TASK ITEM: Below are some records; return each one exactly.

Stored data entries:
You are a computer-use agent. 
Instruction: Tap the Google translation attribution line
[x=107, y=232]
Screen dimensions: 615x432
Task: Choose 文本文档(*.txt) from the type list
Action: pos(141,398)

ANSWER TO THIS EXERCISE:
You are a computer-use agent. 
Instruction: Tap the Google translation attribution line
[x=107, y=232]
Screen dimensions: 615x432
Task: Choose 文本文档(*.txt) from the type list
Action: pos(141,398)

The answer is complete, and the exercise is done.